Congress Rejects Internet Tax
President Obama signed H.R. 644, the Trade Facilitation and Trade Enforcement Act of 2015, on February 24, 2016, making permanent the moratorium on state and local taxation of Internet access (or imposition of multiple and discriminatory taxes on electronic commerce). The most recent moratorium was set to expire on October 1, 2016 (P.L. 114-113, H.R. 2029).
Grandfather Provision Eliminated
H.R. 644 also eliminates the grandfather provision that allowed states that taxed Internet access services prior to the enactment of the original moratorium (P.L. 105-277 and subsequent revisions), like Ohio, to continue taxing Internet access services. The grandfather provision is not eliminated until June 30, 2020.
Impact on Ohio
Ohio currently taxes Internet access used in business as electronic information services. Clearly, H.R. 644 will prohibit Ohio from continuing to tax internet access. What remains unclear is how H.R. 644 will impact Ohio's ability to continue taxing other types of electronic information services, automatic data processing, and electronic publishing services. The Ohio Department of Taxation recently revised Information Release 1994-04, which provides guidance as to what the Department considers electronic information services. The new federal law's language is very broad and will fundamentally undermine the Department's effort to tax these services. Ohio policy makers will need to thoroughly reconsider the application of these taxes.
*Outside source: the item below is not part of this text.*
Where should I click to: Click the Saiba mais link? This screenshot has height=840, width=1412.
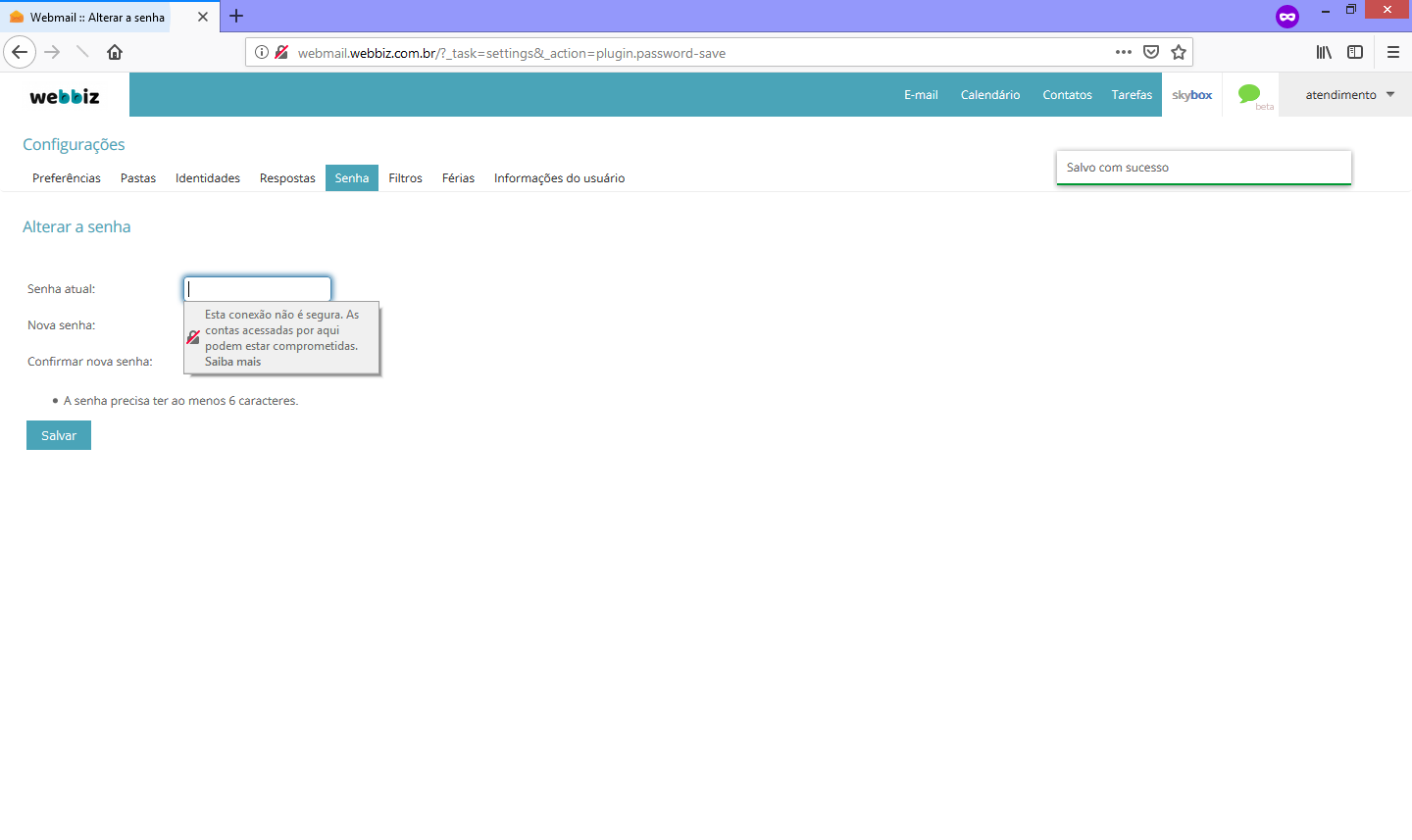233,362
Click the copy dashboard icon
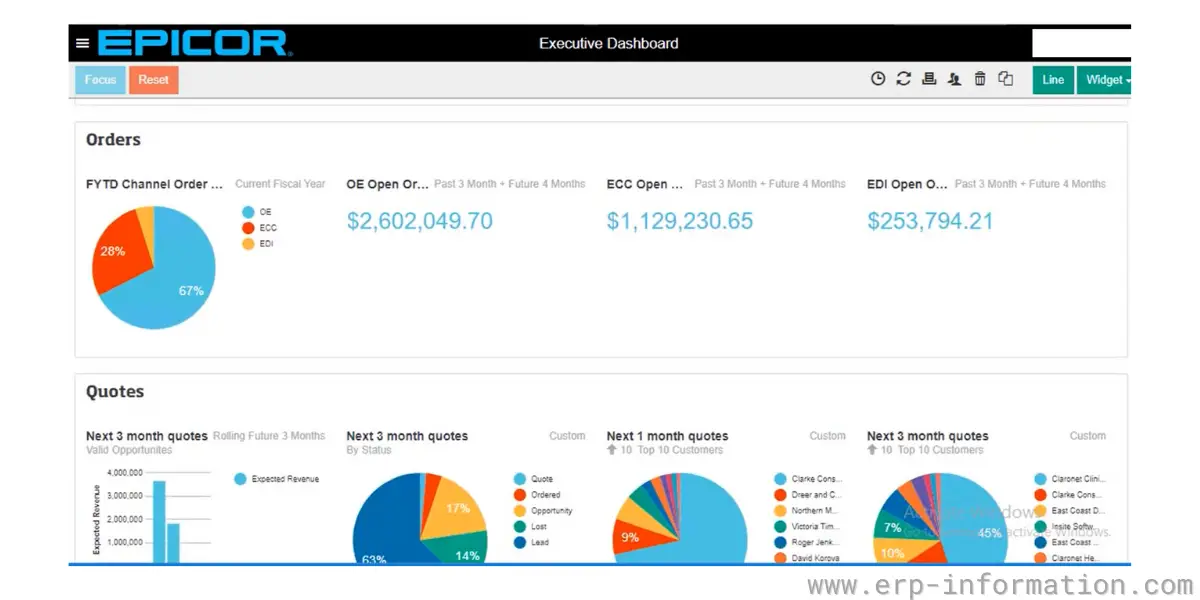The height and width of the screenshot is (600, 1200). pos(1006,79)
Tax on Goods and Services sold over the Internet
Please keep in mind that the Internet Tax Freedom Act does not prohibit states from taxing goods and services purchased over the Internet. For example, if a company buys taxable goods over the Internet and the vendor does not charge sales tax, the company will owe use tax on such purchase. While the state may impose tax on the in-state purchaser, the new federal law does not authorize states to require remote sellers to collect sales tax from such in-state purchasers.